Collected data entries
----------------------------------------
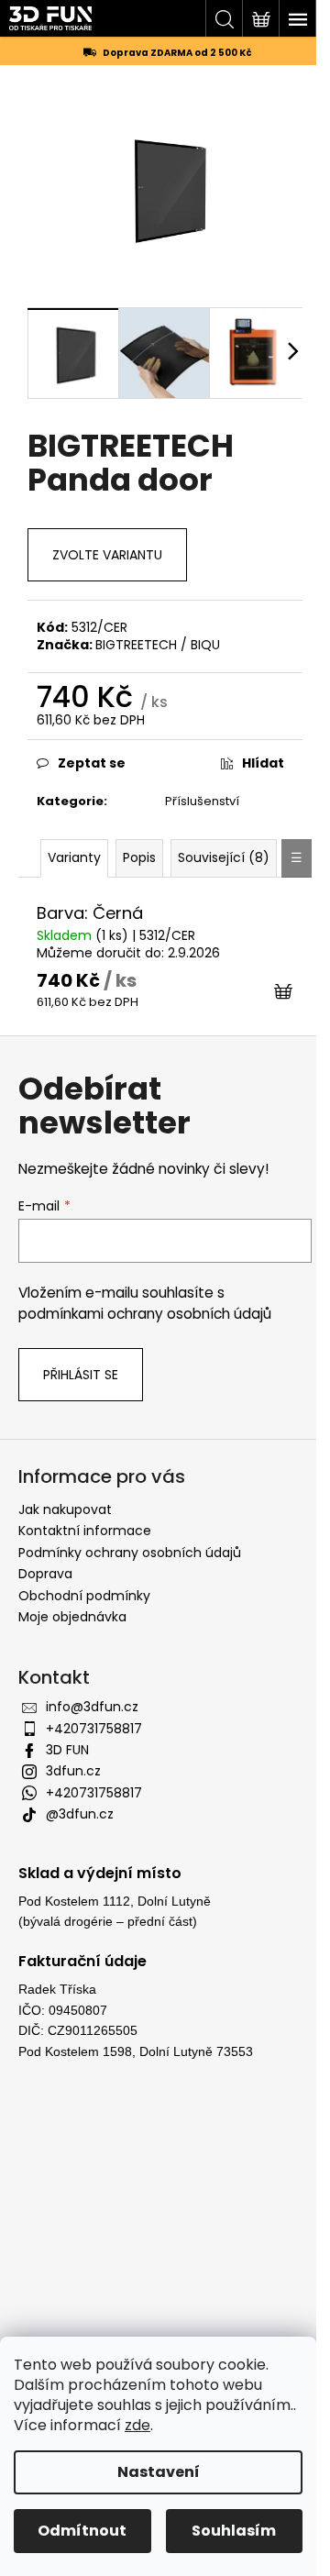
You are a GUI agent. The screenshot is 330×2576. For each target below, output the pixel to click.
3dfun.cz (73, 1771)
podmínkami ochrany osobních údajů (144, 1313)
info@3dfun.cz (92, 1706)
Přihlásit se (80, 1374)
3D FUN (67, 1750)
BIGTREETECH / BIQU (157, 645)
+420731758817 (94, 1728)
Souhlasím (234, 2530)
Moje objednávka (72, 1617)
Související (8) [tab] (224, 857)
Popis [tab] (139, 857)
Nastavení (158, 2471)
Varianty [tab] (74, 857)
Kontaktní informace (84, 1530)
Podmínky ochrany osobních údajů (129, 1552)
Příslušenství (202, 801)
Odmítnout (82, 2530)
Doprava (45, 1573)
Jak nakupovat (65, 1509)
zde (137, 2425)
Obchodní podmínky (84, 1596)
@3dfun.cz (80, 1814)
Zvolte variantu (107, 555)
----------------------------------------
◆ **Exercise directions**: Only lines with the word "ochrany" are wanted. Find and copy them from the records above.

◆ **Reply to the exercise**:
podmínkami ochrany osobních údajů (144, 1313)
Podmínky ochrany osobních údajů (129, 1552)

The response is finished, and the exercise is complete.